🤖 AI Summary
This work addresses the high latency, computational redundancy, and performance degradation in large language models (LLMs) when handling tool-use tasks that require embedding complex business rules in their entirety. To overcome this, the authors propose a multi-stage alignment framework that leverages chain-of-thought reasoning to enable the model to actively retrieve and apply relevant policies during inference without requiring the full rule context. The approach innovatively integrates a PolicyRecall reward based on Jaccard similarity and a hallucination penalty mechanism, optimized jointly via GRPO reinforcement learning to unify policy awareness with efficient reasoning.
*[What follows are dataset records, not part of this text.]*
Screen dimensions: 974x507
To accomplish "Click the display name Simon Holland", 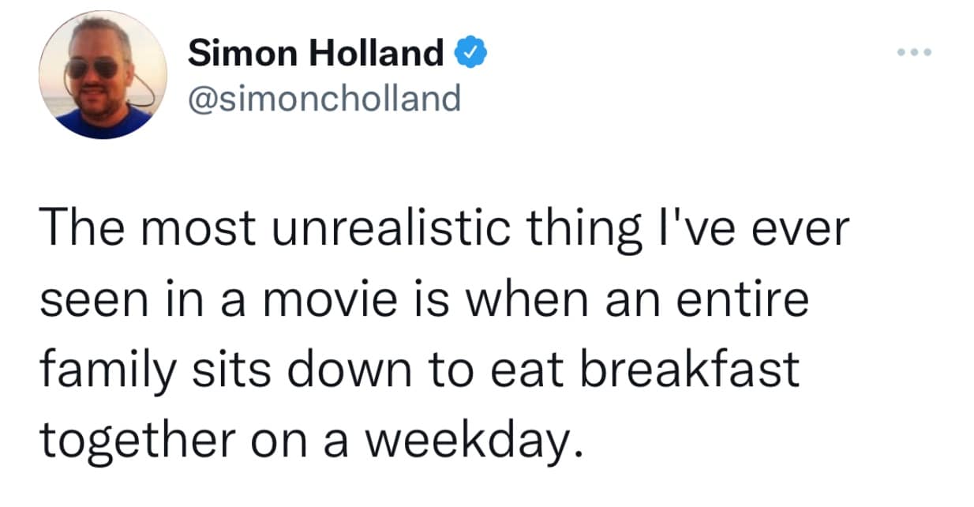I will (317, 54).
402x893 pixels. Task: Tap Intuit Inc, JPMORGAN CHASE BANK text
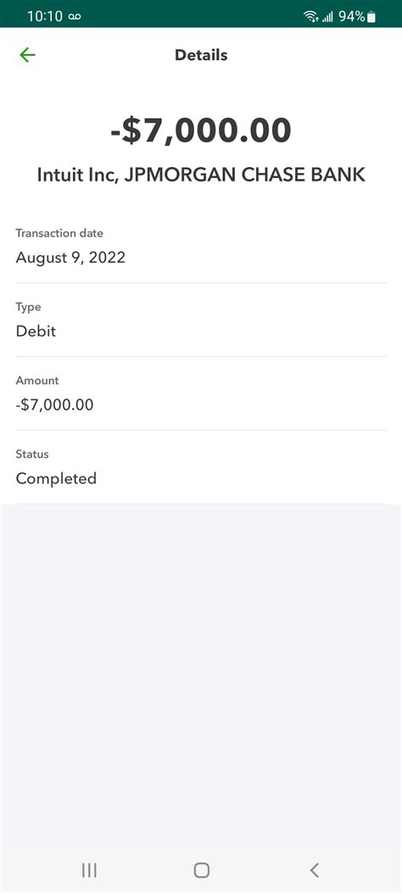coord(201,175)
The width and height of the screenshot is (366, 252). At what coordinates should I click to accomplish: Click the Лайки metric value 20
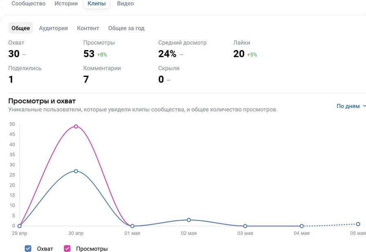(x=239, y=54)
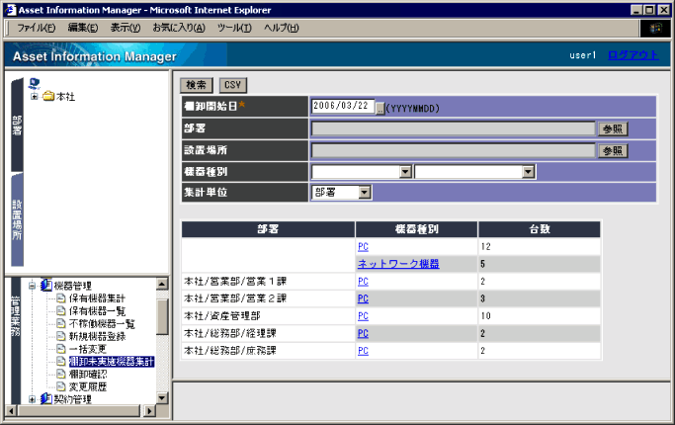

Experimental results demonstrate that the method reduces input token count by 40% while improving performance by 16 points over the baseline and outperforming same-scale in-context policy-embedding models by 3 points.
📝 Abstract
Conversational assistants powered by large language models (LLMs) excel at tool-use tasks but struggle with adhering to complex, business-specific rules. While models can reason over business rules provided in context, including all policies for every query introduces high latency and wastes compute. Furthermore, these lengthy prompts lead to long contexts, harming overall performance due to the "needle-in-the-haystack" problem. To address these challenges, we propose a multi-stage alignment method that teaches models to recall and apply relevant business policies during chain-of-thought reasoning at inference time, without including the full business policy in-context. Furthermore, we introduce a novel PolicyRecall reward based on the Jaccard score and a Hallucination Penalty for GRPO training. Altogether, our best model outperforms the baseline by 16 points and surpasses comparable in-context baselines of similar model size by 3 points, while using 40% fewer words.